The street food is plentiful and varied here, each district seems to have different dishes (so try them all). The prices are very cheap but go to the busiest stalls, they’re busy for a reason. And watch how much the locals pay so you don’t get given the tourist (higher) price. If you fancy something familiar there’s peri peri chicken, burger joints, pizzerias and crepe shops in Hauz Khaz, there is a definite European influence here, plus it’s one of the more affluent districts. There is also a Starbucks if you’re having withdrawals. Everyone in there was a loud American student…
Hauz Khas is one of the few places in Delhi where drinking is ‘a thing’ – they openly advertise alcohol deals – cocktails, buckets, beers for 70 IR (70p). The coolest spot to drink is definitely Hauz Khas Social, it’s full of the young and the hot (thanks to an exclusive door policy) and has an extensive cocktail list. Plus it overlooks a beautiful lake, plays pretty stellar music and does some great food too. I had some blueberry pancakes as finding sweet food in India is hard! It’s a little hidden away so ask someone to point you in the correct direction or you’ll probably walk right past it.
The Social 9A & 12, Hauz Khas Village, New Delhi, Delhi 110016
Visit the old Madrasa – it’s free! Established in 1352, the Madrasa was one of the biggest and best institutions of Islamic learning anywhere in the world. It’s a majestic, sprawling complex of pavilions, winding staircases and secret alcoves overlooking a beautiful lake – which is actually a reservoir. This is where all the teens and young Delhi kids come to snog in dark corners. It’s so weird to me as a Brit to visit a relic or historical site and see people climbing all over it, smoking, chilling on dangerous ledges. If the Madrasa was in the UK there would be rope and ‘Keep off the grass’ signs. It’s a cool place and I felt like Indiana Jones navigating the ruin.
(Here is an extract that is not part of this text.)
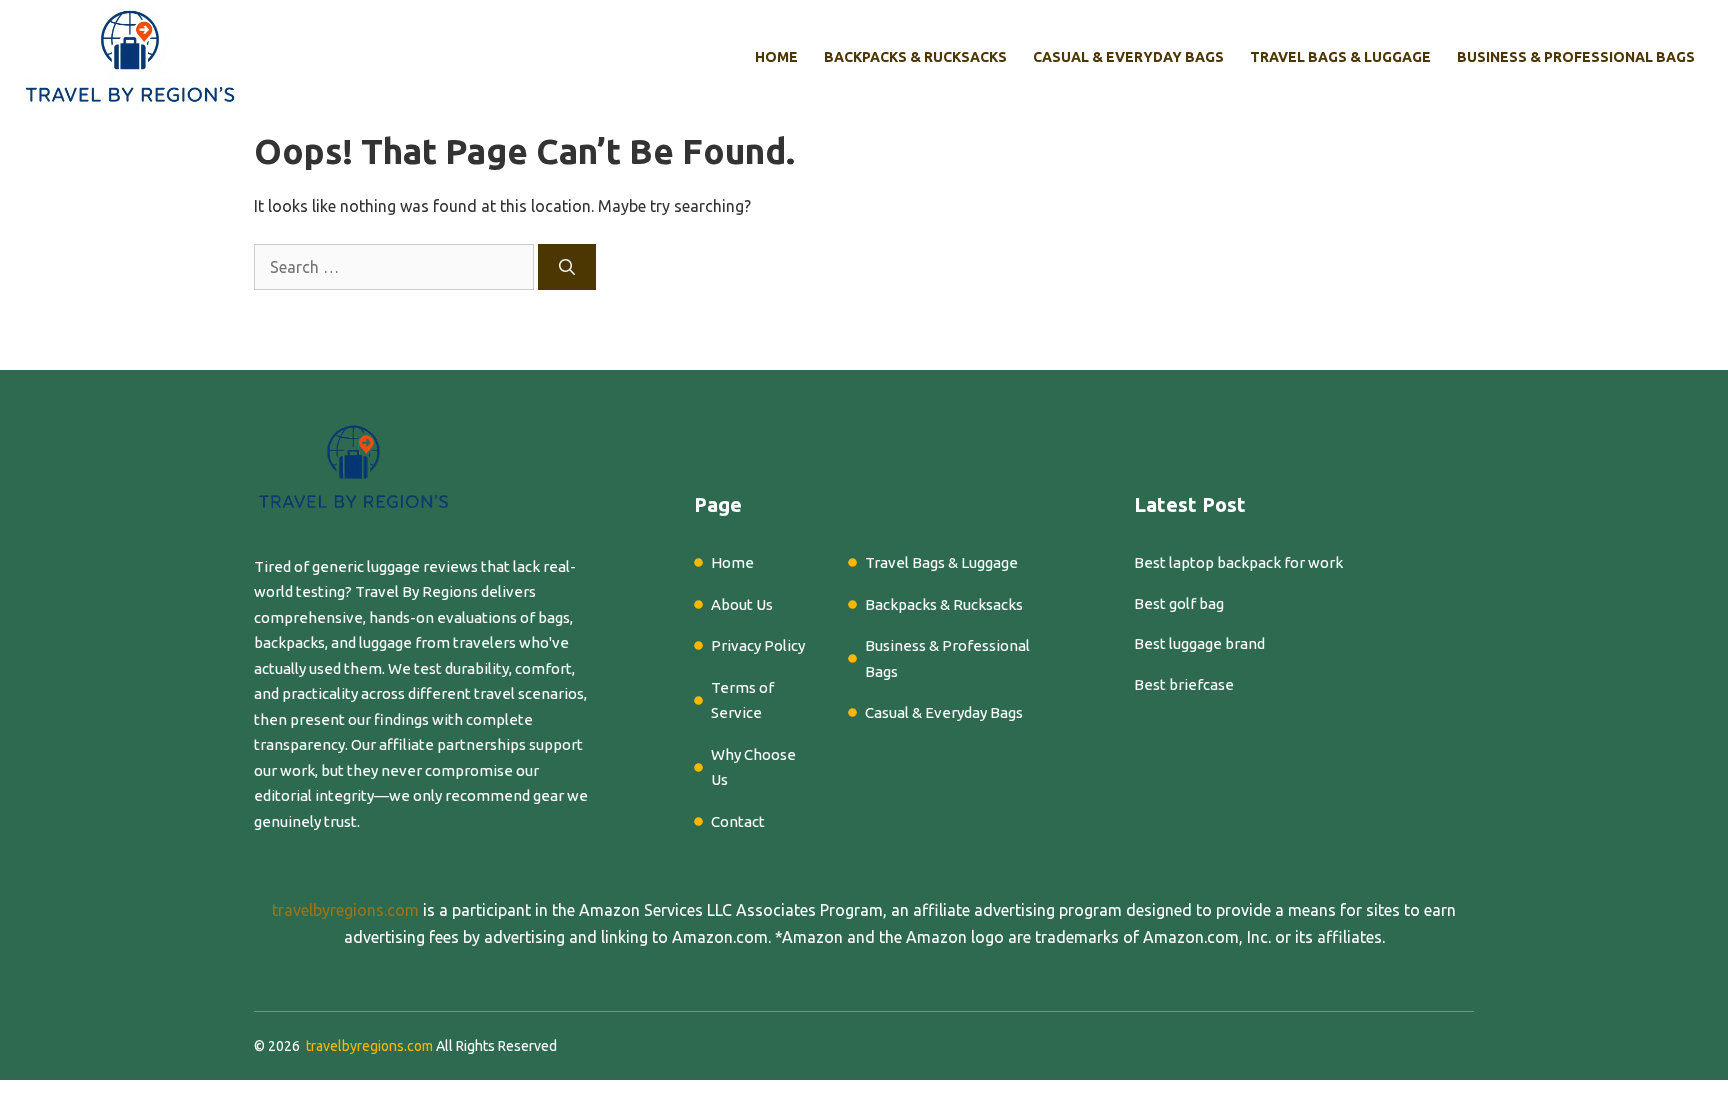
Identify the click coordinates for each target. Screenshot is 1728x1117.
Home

I also (accidentally) walked round the back streets, I won’t say slums, but they were a contrast to the affluence of some parts of the village. I mean 5 minutes from where people were sipping expensive lattes in Starbucks there were families doing their washing on the street, feral dogs and cows sucking ON THEIR OWN UDDERS (I did not know this was possible but I have seen it – anyone know if that’s normal?).
The people are all really friendly and happy though, and although they live in poverty they’re all upbeat. Or maybe that wasn’t even poverty that I was seeing… It might have just been a normal Indian community. I dunno. Whats striking is the litter, it’s rife, and it is dirty but then contrasted with these beautifully dressed people and bold bright colours. Cray.
Definitely one of Delhi’s cooler areas, and if you’re a Shoreditch Shorebitch at heart like me, it will appeal to the hipster in you! I loved it.